[Exercise goal]: Please set down the records below exactly as they appear.

= Beginning of Section =

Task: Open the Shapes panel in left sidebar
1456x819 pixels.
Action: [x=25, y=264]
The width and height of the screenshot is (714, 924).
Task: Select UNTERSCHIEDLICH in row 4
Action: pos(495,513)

= End of Section =

[Output of the exercise]:
Task: Open the Shapes panel in left sidebar
1456x819 pixels.
Action: [x=25, y=264]
The width and height of the screenshot is (714, 924).
Task: Select UNTERSCHIEDLICH in row 4
Action: pos(495,513)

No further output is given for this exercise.